Anti-Cookie Stuffing

I feel like writing right now. Weird. But anyway. Cookie stuffing works. Cookie stuffing is on the limits of even my ethics :D . Cookie stuffing should be solved. Why don’t the big companies seem to care? Maybe they make too much to even notice, they just factor it in as an inevitable loss with affiliate marketing. On to solving. Cookie stuffing can generally be done two or three ways.

hidden IFRAME

cross-domain browser bug

an image pointing to site with affiliate URL

If there is a cross-domain javascript browser bug then you are fecked. Nothing you can really do to solve that.

Ok so the easy one. An image is the easiest way to cookie stuff, you can do it on any forum, blog, etc. It’s easy. Instant traffic with no work. But. It’s a CSRF (cross-site forgery request)! It simply needs a two-step process from the affiliate merchant’s website. He loads the affiliate url but then on that page is another HTTP request to a token based on the user’s session cookie. Remember we can’t read a cookie and we can’t place a cookie because it’s not on our domain. All we can do is basic HTTP requests. So if the tokenized URL is never loaded then that must mean that page has never been parsed by a browser so we don’t give the user a cookie. Simple.

Ok now before I started writing this I thought the IFRAME method could never be algorithmically detected. You’ve got the obvious checks such as checking referrer URL that sends a bot to make sure the page isn’t breaking rules, but that’s a laborious process. However if I remember correctly according to browser security rules it is ok for an IFRAME to read information about the parent frame from javascript but not the other way around. So if javascript is enabled then it should be easy to check that the page has not been IFRAMED. If it has been IFRAMED that’s a big red flag but I think javascript can also test the IFRAME to make sure it conforms to the rules right there and then.

Cookie stuffing solved. Anybody going to do anything about it?

Sunday, June 29th, 2008

Computer Recognized Photographs

On my wild and wacky adventures on the Internet, this is pretty amazing.

http://wang.ist.psu.edu/cgi-bin/zwang/alip_result1.cgi?test=1

It’s a computer program categorizing images based on statistical probabilities. Now where’s the download source code button? Darn those people!

Saturday, June 28th, 2008

Indian Digging

I’m pretty busy working on some code, hence the minimal posting. But I was thinking last night about getting a power user digg account without actually having to go and interact with the community because that is horrendously boring. Indians are pretty cheap right ;) . I wonder how much it would cost to get them to build you a power user account on a social bookmarking site. Just layout a plan to follow every day listing how many hours to do each task for and then pay them by the hour.
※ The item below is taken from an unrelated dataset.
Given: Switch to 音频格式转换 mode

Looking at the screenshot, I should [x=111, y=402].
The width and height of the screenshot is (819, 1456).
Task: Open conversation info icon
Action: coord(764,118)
Anybody done this? Is it economically sound? You’ll be paying for an asset (or a liability depending on if it works :D ), the account, that you can use more than once unlike when you purchase diggs.

Tuesday, June 24th, 2008

Blackhat Tools

I forgot to mention that Mark from DigeratiMarketing has compiled a pretty large list of free tools to download of which I contributed a captcha breaker for smf forums and a samair proxy list scraper.

Get them here

When I say I forgot to mention I mean I couldn’t bring myself to give him a link as he keeps asking for them :D (See previous blog comments). It’s a slippery slope, today he asks for links and tomorrow we’ve given him the keys to the empire. Watch out folks! He’s evil. It’s how they all start.

Only kidding I meant to link to the tools as some of them are super neat but it slipped my mind.

Saturday, June 14th, 2008

Pythagoras was a spammer?

I don’t remember blogging about this before so here goes. There’s times when you’ll algorithmically be processing lines and a certain length of line should make your application carry out a certain function on it. Think digg’s captcha ;) .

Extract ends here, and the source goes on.